A unique reconciliation project to teach students more about Aboriginal culture and its links with Indonesia culminates this week with an interpretive dance performance by John Curtin College of the Arts Years 7 to 10 contemporary dancers.
Through funding from the Department of Aboriginal Affairs’ 2016 PALS program (Partnership, Acceptance, Learning and Sharing), John Curtin dance teacher Judy Hendrickse and drama teacher Julia Perkins travelled to the Kimberley region to learn more about Aboriginal culture to bring it into their teaching practices.
“We spent time in the remote community town, One Arm Point which inspired the choreography behind the dance project,” Judy said.
“I wanted to teach students how culture can influence dance in many ways.”

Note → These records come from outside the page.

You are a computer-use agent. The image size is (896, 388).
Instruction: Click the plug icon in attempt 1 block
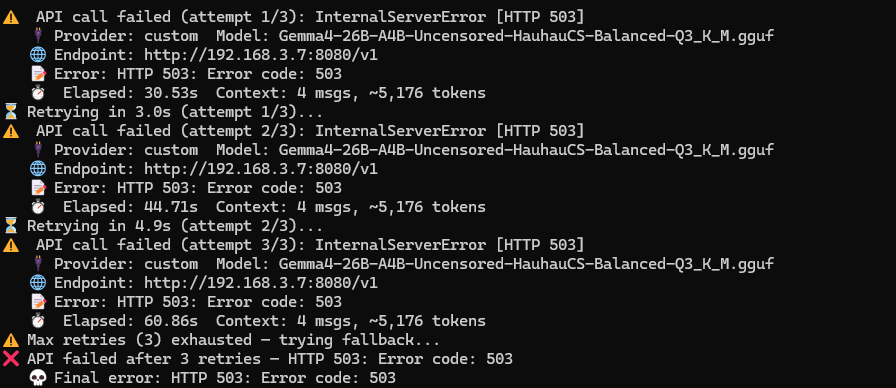(x=38, y=36)
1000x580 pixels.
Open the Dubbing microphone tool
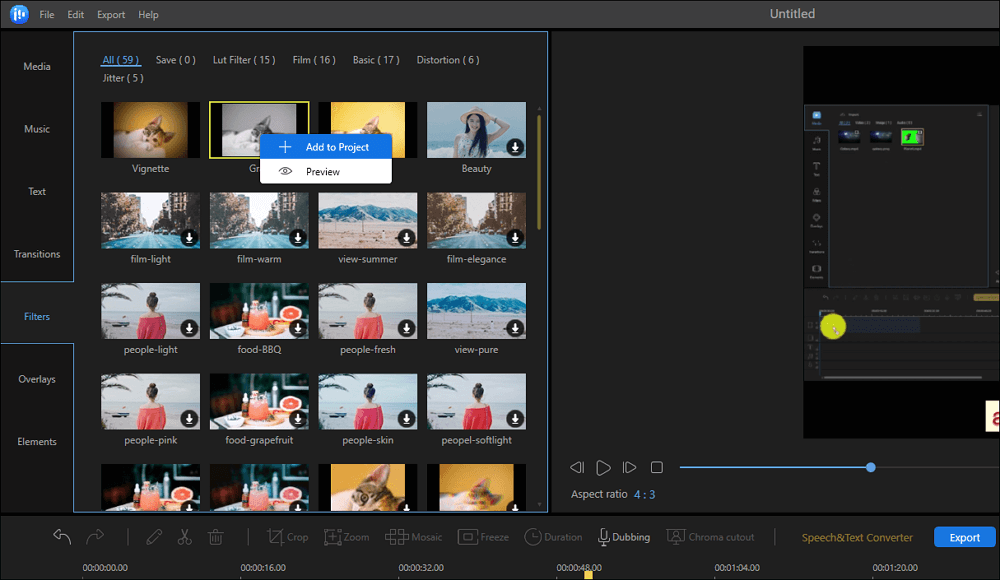click(x=623, y=537)
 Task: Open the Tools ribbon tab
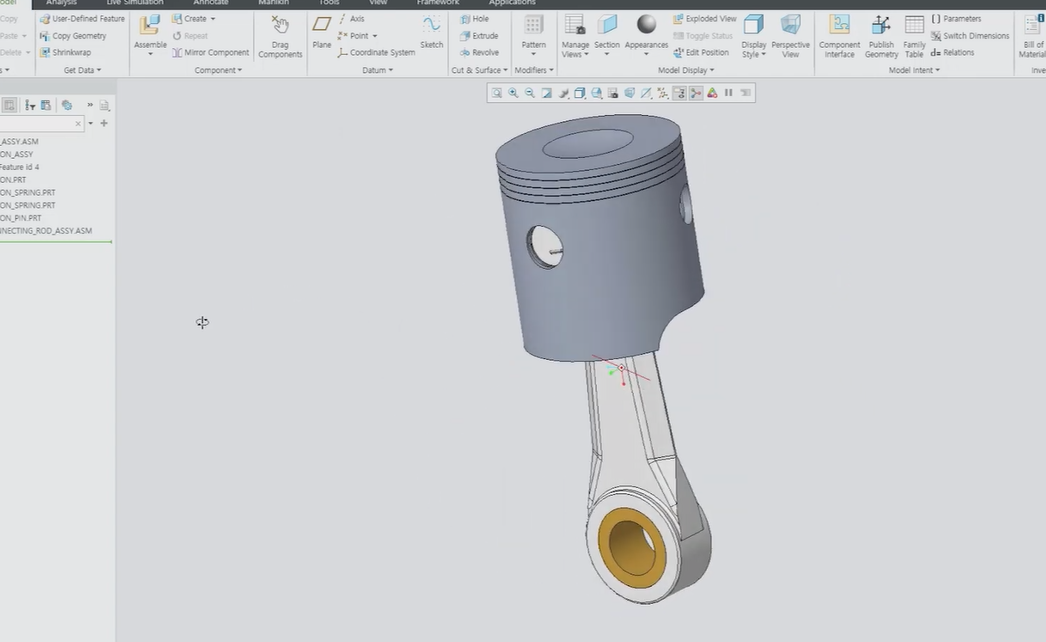(329, 3)
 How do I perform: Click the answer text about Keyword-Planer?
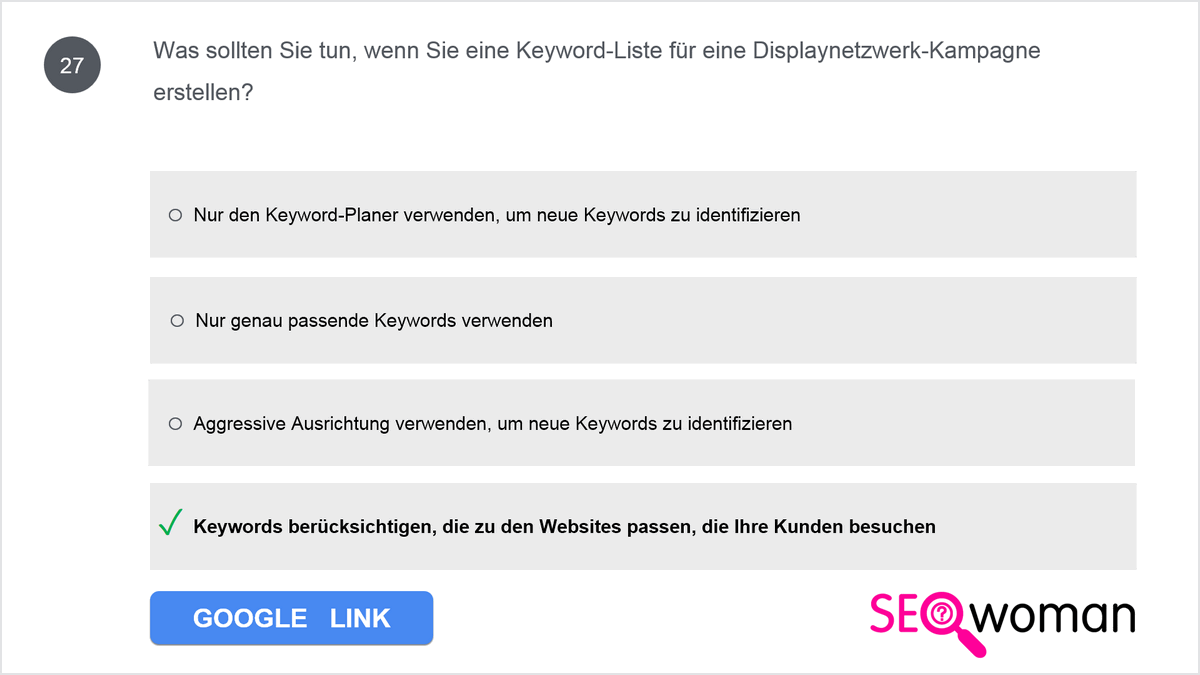pyautogui.click(x=497, y=215)
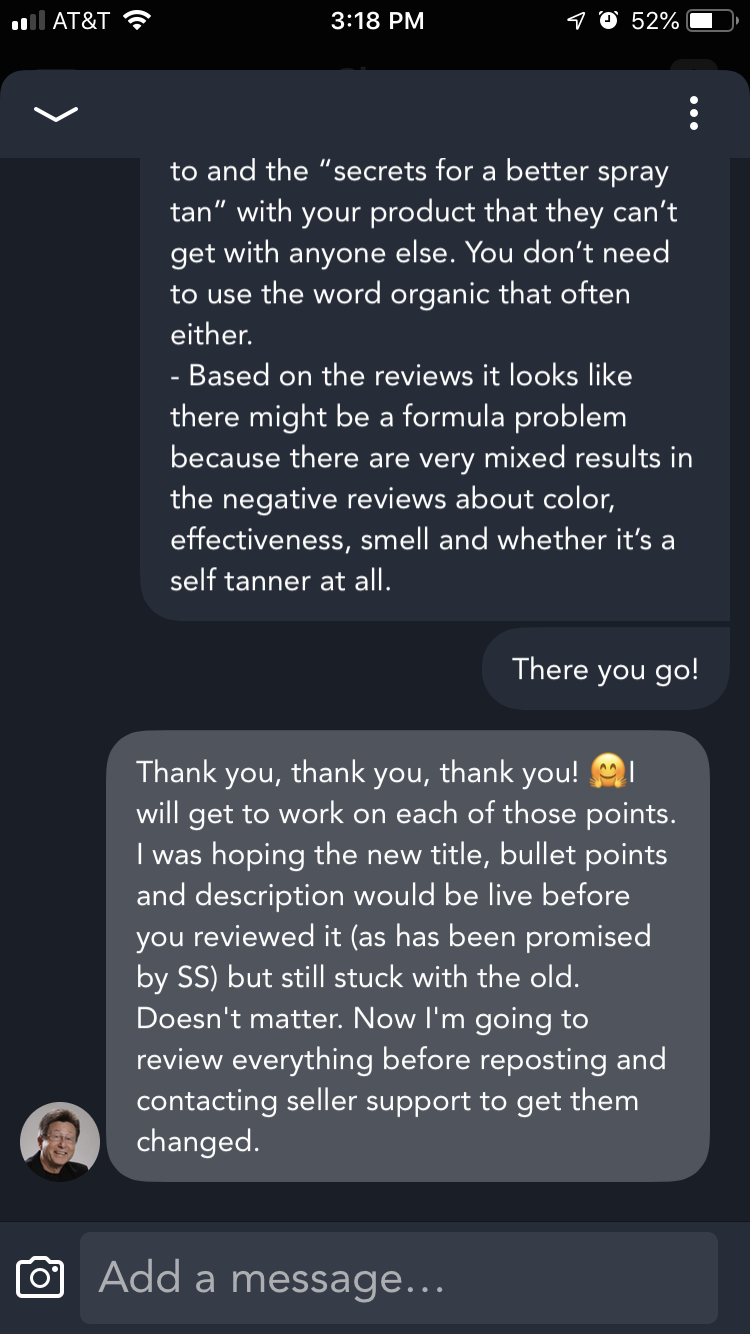The width and height of the screenshot is (750, 1334).
Task: Collapse the chat with the down chevron
Action: tap(56, 114)
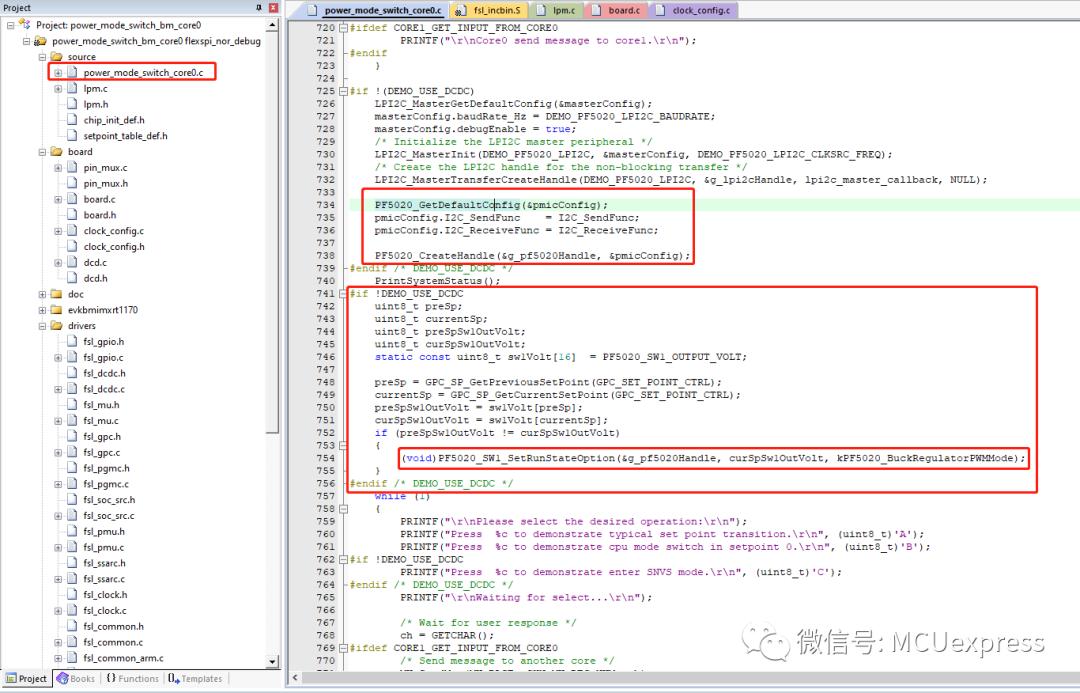Toggle the fold marker at line 758
The height and width of the screenshot is (693, 1080).
(343, 509)
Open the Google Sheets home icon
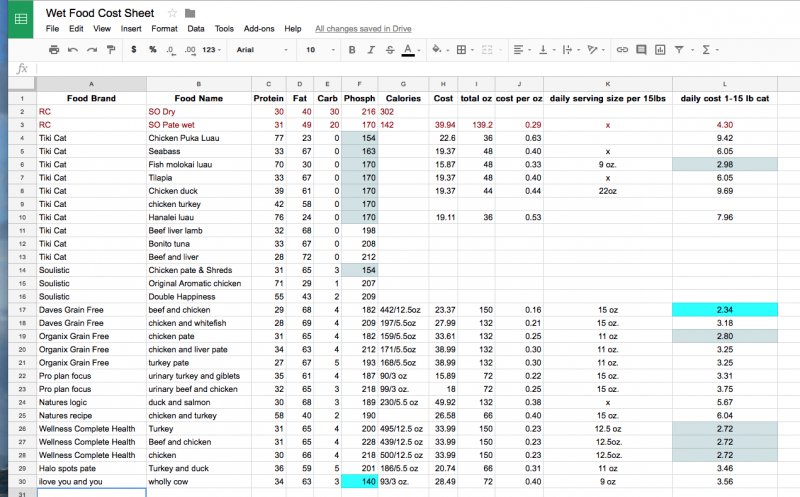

PALS is an initiative of the Department of Aboriginal Affairs which encourages schools to develop projects that promote reconciliation and Aboriginal culture in their local community.
This year 520 schools in WA are working on 679 PALS projects.
John Curtin students worked with Indigenous artist, Simon Stewart and also visiting Balinese Dalang, I Made Sidia to create a collaborative dance performance called Emerging, with influences from both cultures.
“Both the Balinese and Aboriginal cultures connect through land and place and the students infuse this into their dance performance making it authentic and embedded with culture,” Judy said.
Principal Mitchell Mackay acknowledged the importance of connections to the past and involving young people to become more culturally aware as they move into the future.
“There is significant Aboriginal heritage on our site and it is important for children to connect to the Aboriginal culture in a positive way,” he said.
“It’s also important that students understand the differences and similarities between northern Aboriginal and Indonesian cultures.”